In order to investigate directed functional connectivity throughout the brain, we employed the Shen268 functional parcellation (Shen et al. 2013). The volume-based Shen268 parcellation was converted onto the cortical surface as shown in Figure 9a. The volumetric EPI time-series for each individual were resampled onto their individual brain surfaces before being projected onto the template brain surface. The template surface is of ‘fsaverage5’ from FreeSurfer. We also categorized the parcels in Shen268 atlas into 7 functional networks using the functional atlas reported by Yeo et al. (Thomas Yeo et al. 2011). The time course associated with each region-of-interest (ROI) was obtained by averaging all time courses within the ROI. The depth-dependent functional connectivity was calculated using Pearson correlation and then converted into Fisher’s z values, as illustrated in Figure 9b.

Schematic Overview of Directed Functional Connectivity Calculation Procedure. (a) The surface-based Shen268 functional parcellation. (b) The depth-dependent functional connectivity matrix. (c) The depth-dependent layers were separated into superficial, middle, and deep. The functional connectivity (FC) matrix for each ROI pair was reduced to a simplified 3-by-3 matrix for multiple comparison. Abbreviations: Vis – visual network; SM – sensorimotor network; dAtt – dorsal attention network; vAtt – ventral attention network; Lim – limbic network; FP – frontoparietal network; DMN – default-mode network.

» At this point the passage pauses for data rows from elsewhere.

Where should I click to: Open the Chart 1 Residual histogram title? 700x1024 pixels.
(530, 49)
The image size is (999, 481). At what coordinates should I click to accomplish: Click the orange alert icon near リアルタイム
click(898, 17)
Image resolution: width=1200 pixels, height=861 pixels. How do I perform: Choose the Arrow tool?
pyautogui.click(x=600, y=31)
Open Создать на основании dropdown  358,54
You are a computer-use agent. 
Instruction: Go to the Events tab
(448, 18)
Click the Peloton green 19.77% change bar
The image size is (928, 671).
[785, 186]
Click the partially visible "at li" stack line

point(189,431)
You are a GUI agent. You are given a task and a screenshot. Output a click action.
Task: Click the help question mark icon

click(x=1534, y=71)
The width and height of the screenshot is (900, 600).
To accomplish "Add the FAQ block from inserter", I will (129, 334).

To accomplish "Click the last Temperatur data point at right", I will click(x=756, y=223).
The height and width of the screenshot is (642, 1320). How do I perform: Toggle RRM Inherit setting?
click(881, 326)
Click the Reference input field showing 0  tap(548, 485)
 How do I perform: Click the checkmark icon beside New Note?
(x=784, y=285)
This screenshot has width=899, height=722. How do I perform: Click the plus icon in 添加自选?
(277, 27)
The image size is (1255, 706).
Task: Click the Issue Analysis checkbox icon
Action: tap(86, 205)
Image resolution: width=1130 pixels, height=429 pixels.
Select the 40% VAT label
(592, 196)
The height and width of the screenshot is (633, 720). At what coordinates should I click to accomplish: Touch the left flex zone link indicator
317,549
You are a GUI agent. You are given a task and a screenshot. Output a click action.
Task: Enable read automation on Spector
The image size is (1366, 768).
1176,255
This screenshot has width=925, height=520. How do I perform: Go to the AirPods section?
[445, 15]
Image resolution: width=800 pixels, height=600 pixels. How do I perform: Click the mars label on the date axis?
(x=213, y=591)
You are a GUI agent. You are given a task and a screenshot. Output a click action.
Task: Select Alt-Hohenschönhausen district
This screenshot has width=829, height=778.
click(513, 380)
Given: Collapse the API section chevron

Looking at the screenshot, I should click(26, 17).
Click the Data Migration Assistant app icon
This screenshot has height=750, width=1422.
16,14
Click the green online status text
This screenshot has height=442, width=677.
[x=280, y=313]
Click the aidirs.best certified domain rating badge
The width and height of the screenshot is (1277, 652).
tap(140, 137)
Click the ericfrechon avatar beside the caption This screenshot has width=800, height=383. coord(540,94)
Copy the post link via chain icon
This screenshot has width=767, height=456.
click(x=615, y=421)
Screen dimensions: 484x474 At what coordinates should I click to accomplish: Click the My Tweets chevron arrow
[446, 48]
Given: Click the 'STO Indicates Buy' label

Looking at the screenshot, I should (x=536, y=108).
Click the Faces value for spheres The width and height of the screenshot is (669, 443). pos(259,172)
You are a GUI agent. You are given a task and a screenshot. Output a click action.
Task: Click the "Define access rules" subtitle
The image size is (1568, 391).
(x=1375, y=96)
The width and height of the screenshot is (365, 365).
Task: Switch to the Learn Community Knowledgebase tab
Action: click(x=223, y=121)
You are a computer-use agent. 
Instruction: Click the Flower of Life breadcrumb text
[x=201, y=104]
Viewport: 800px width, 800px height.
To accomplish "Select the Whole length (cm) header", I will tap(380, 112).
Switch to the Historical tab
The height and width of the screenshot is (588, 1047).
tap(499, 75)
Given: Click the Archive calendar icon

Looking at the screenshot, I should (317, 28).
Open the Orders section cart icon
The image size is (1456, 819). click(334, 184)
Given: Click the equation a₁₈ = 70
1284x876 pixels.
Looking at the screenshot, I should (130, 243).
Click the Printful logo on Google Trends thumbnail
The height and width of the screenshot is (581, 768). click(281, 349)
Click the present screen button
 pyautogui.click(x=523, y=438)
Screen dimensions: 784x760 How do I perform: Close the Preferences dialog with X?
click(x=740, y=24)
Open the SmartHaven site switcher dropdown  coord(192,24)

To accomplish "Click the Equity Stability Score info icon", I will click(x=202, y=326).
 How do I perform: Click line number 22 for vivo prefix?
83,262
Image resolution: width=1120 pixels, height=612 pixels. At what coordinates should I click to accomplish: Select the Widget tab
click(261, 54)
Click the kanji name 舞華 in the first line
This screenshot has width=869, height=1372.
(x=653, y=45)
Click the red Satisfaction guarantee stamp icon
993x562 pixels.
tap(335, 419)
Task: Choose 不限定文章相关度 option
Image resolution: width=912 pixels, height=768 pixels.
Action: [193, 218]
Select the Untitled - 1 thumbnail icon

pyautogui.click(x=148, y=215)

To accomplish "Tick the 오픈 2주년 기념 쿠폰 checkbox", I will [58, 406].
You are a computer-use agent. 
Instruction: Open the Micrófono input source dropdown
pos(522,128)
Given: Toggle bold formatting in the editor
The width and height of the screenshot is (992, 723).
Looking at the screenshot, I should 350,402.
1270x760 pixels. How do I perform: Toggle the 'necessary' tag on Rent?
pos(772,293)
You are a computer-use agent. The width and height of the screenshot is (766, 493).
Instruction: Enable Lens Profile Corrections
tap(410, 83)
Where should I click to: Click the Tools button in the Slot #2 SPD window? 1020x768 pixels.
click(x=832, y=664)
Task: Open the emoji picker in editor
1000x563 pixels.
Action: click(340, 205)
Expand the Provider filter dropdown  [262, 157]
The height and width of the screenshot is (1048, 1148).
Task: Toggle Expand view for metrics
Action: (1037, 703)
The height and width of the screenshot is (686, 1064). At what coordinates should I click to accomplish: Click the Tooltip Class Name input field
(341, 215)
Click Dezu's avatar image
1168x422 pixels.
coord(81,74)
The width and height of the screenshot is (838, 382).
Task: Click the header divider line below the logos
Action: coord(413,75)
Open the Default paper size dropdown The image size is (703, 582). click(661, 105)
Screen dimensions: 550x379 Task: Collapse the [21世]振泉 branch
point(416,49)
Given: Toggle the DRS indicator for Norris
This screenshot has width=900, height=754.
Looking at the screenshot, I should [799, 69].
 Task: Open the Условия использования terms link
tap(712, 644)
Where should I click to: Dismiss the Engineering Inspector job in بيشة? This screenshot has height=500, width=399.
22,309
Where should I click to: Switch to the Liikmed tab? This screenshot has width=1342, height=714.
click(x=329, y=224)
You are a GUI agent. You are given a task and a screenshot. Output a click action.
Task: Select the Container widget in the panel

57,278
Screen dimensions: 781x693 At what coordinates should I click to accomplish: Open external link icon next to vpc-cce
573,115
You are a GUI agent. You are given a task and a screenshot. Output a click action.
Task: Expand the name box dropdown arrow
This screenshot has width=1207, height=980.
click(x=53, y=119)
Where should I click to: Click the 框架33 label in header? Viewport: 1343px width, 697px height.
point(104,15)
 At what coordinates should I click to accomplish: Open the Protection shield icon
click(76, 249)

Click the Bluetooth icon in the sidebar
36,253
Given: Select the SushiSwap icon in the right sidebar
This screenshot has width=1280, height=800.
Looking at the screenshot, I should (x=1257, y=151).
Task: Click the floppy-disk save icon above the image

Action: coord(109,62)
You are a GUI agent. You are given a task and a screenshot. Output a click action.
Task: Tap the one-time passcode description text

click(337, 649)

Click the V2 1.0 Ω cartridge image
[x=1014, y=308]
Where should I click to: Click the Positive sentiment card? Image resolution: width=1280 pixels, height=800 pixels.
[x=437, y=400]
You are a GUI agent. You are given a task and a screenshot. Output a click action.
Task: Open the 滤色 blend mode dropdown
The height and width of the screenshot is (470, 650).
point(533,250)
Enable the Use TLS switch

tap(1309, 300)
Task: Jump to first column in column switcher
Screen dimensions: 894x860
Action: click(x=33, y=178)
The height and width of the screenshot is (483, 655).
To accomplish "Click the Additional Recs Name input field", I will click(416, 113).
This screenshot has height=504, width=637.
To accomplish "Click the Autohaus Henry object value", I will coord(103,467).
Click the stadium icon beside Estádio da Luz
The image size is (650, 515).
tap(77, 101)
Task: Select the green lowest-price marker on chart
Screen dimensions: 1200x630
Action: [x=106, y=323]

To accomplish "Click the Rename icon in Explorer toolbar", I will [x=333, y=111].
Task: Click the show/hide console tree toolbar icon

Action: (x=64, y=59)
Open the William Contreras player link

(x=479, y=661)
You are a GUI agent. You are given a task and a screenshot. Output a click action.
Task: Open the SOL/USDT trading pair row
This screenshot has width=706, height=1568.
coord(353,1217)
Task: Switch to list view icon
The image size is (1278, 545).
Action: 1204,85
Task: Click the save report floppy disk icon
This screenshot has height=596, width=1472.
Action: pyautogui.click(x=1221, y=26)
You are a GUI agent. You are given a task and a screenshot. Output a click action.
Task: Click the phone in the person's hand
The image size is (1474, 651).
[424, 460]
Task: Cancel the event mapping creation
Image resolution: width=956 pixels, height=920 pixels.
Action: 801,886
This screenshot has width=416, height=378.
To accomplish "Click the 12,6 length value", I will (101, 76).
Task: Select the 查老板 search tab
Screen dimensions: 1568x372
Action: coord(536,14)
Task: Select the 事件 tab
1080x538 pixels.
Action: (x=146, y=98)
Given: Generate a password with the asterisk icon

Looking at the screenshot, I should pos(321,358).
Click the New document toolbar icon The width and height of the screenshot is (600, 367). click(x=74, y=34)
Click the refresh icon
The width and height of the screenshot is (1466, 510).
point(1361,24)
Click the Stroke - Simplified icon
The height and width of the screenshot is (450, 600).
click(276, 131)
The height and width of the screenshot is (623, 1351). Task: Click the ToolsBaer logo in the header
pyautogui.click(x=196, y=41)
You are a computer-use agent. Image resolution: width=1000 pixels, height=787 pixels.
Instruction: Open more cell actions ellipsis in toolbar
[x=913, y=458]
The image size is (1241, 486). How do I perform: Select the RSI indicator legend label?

For the purposes of group-level statistical analysis, depth-dependent layers were initially partitioned into superficial, middle, and deep layers, as depicted in the left panel of Figure 9c. Within each block of paired layers, Fisher’s z-values were averaged, thereby reducing the 20-by-20 functional connectivity (FC) matrix for each ROI pair to a simplified 3-by-3 matrix. This size reduction facilitated the management of multiple comparisons. Multiple comparison corrections were performed using the Benjamini & Hochberg False Discovery Rate (FDR) procedure (Benjamini and Hochberg 1995).

Acknowledgements

This work was supported in part by NIH grants R21AG060324.